18-330 – Exercise 1: LU factorization (Solution)

Description

Suppos you are given an upper-triangular 𝑚 × 𝑚 matrix U, i.e. all elements below the main diagonal are known to be 0. We wish to solve Ux = b for the vector x.
1. Find the analytical solution for the components 𝑥𝑖 of x in terms of the 𝑈𝑖,𝑗 and 𝑏𝑖 using backsubstitution. (Hint: Where should you start?)
2. Write a function backsubstitution(U, b) that implements this.
3. What is the approximate operation count to perform backsubstitution?
4. Repeat [1]–[3] for forward substitution to solve Lx = b for a lowertriangular matrix L.

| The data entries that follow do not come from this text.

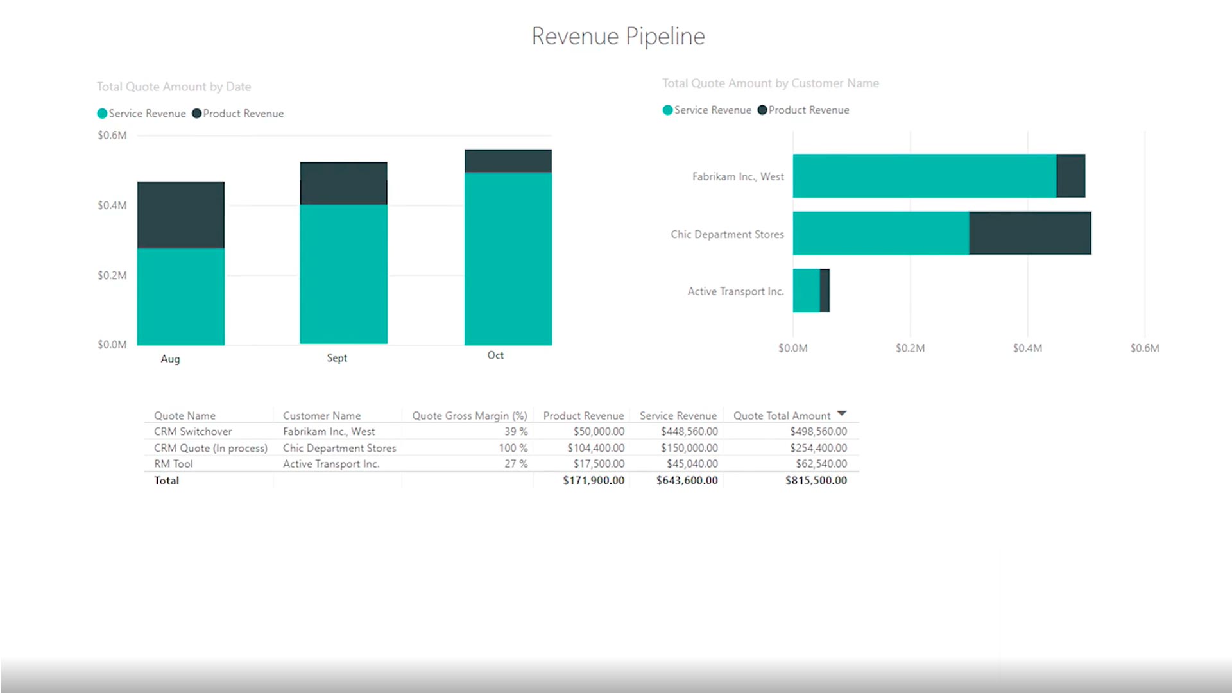Sort by Quote Gross Margin (%) header
The height and width of the screenshot is (693, 1232).
469,416
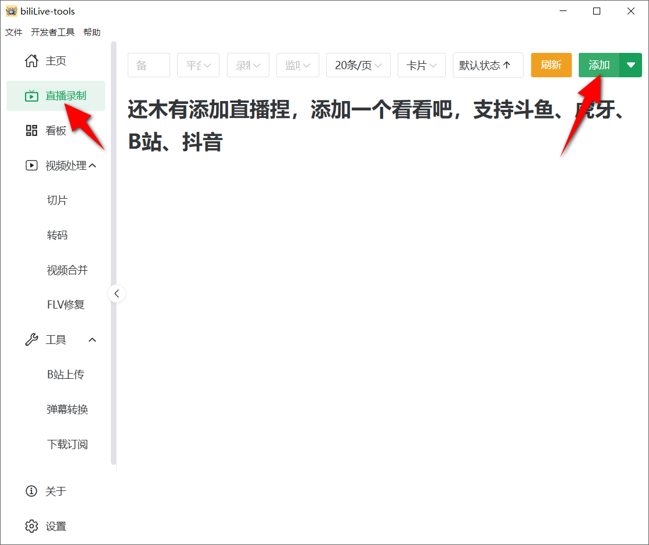The height and width of the screenshot is (545, 649).
Task: Open the 设置 settings gear icon
Action: pyautogui.click(x=31, y=526)
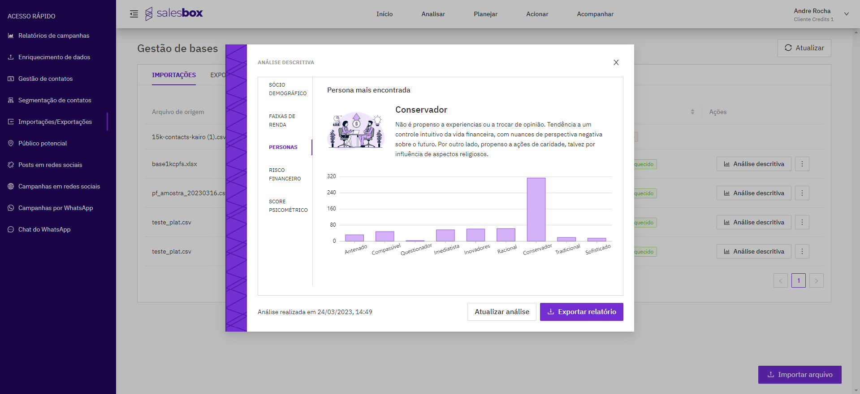
Task: Click the Salesbox logo
Action: click(174, 13)
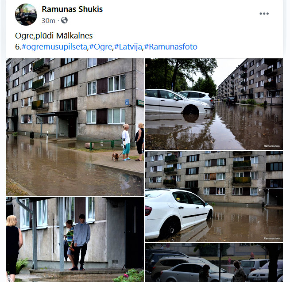Click the man in grey hoodie photo

(x=81, y=242)
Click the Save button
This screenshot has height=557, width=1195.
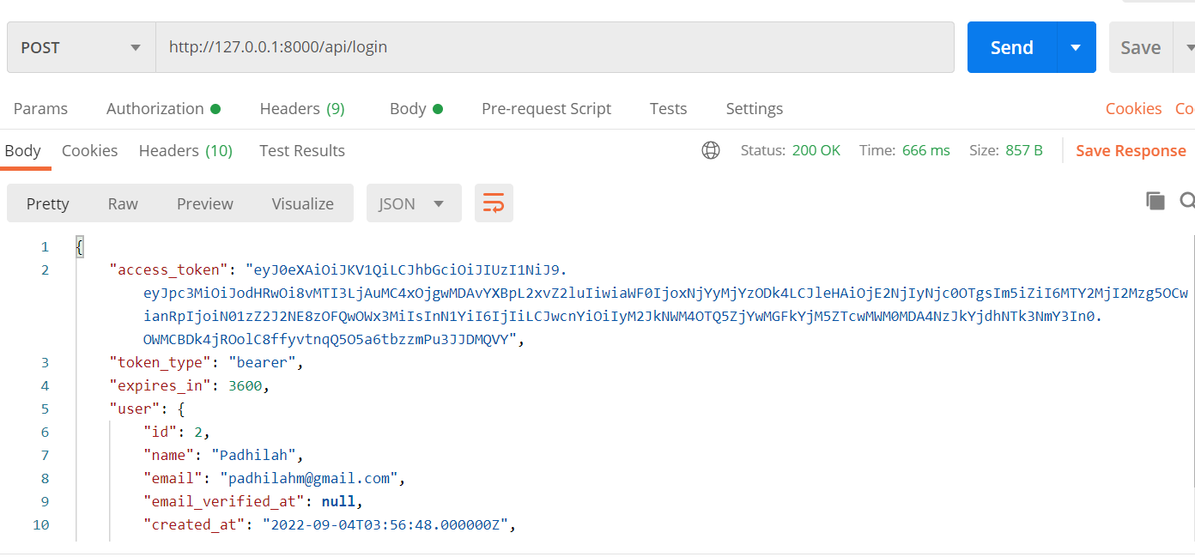[x=1140, y=47]
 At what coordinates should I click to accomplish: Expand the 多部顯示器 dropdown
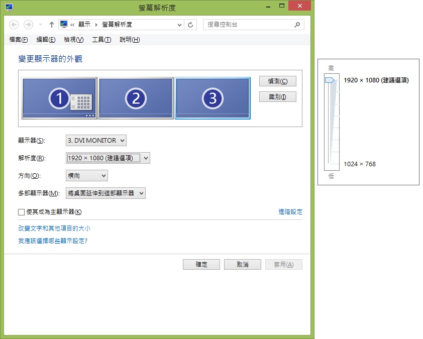[x=105, y=193]
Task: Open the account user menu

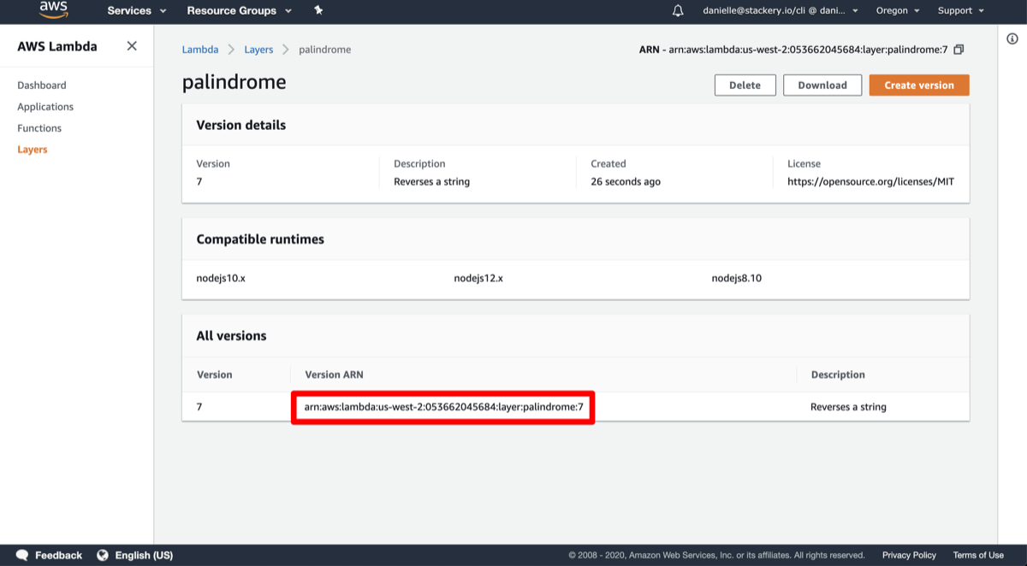Action: [x=781, y=10]
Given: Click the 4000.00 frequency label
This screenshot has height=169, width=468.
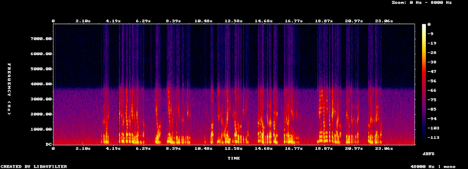Looking at the screenshot, I should pos(41,84).
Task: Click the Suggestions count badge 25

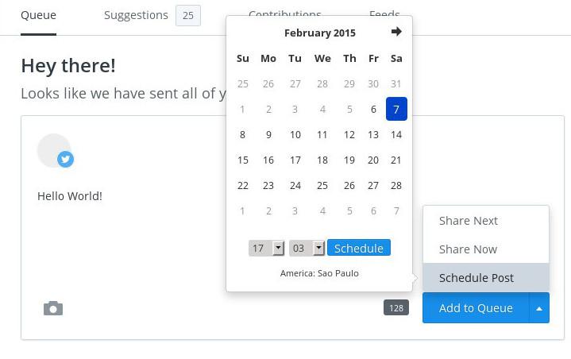Action: pos(188,15)
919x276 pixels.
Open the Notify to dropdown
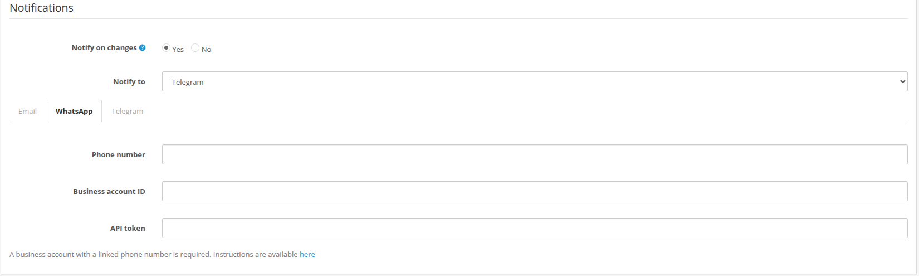click(x=534, y=81)
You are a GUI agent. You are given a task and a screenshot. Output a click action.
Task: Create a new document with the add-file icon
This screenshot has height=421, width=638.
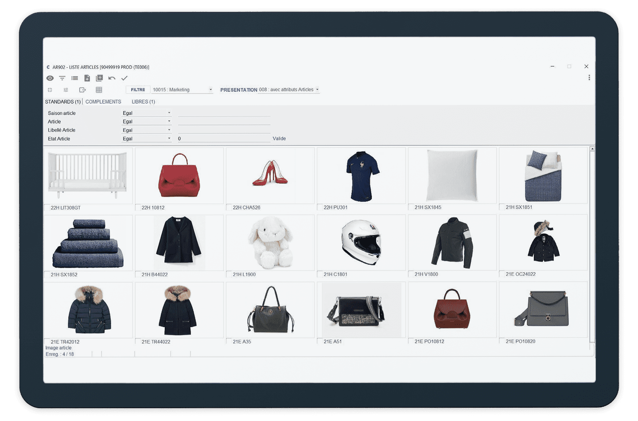(x=87, y=78)
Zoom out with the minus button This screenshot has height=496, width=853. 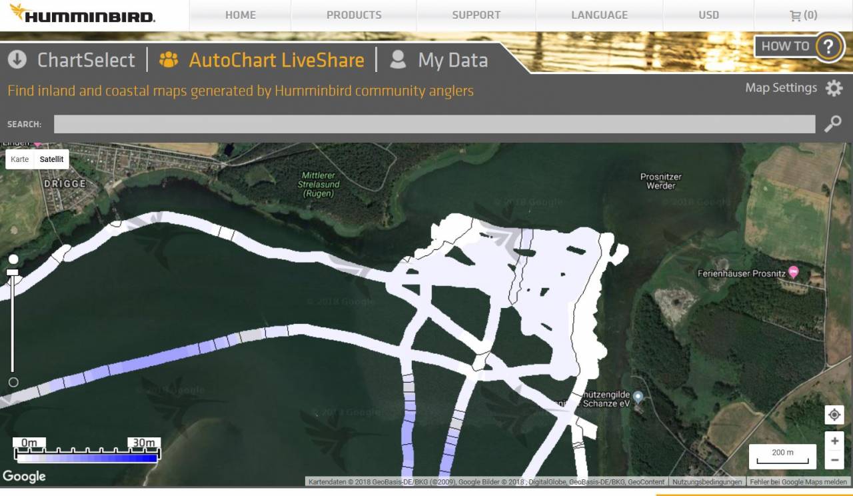click(834, 460)
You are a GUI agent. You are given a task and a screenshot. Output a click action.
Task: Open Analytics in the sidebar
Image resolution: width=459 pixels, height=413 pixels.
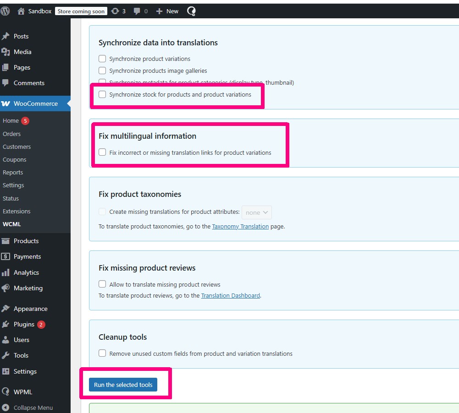click(26, 272)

5. Write down what happens at a general step in the Gaussian elimination process for a matrix 𝐴, in terms of the old coefficients 𝐴𝑖,𝑗 and the new coefficients 𝐴′𝑖,𝑗.
6. Implement Gaussian elimination for an 𝑚 × 𝑚 square matrix 𝐴 to calculate the 𝐿𝑈 factorization without pivoting. Your function LU_factorization should return L and U.
7. What is the operation count of this algorithm?
8. Write a function solve_linear_system(A, b) that uses the functions you have written to solve the linear system Ax = b.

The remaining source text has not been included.